**Exercise prompt:** Gather each line below that contains the string "coordinates", treating uppercase and lowercase letters as different.

**Records for processing:**

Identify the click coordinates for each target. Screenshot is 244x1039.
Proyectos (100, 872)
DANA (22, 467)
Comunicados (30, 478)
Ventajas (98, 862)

**Final result:**
Identify the click coordinates for each target. Screenshot is 244x1039.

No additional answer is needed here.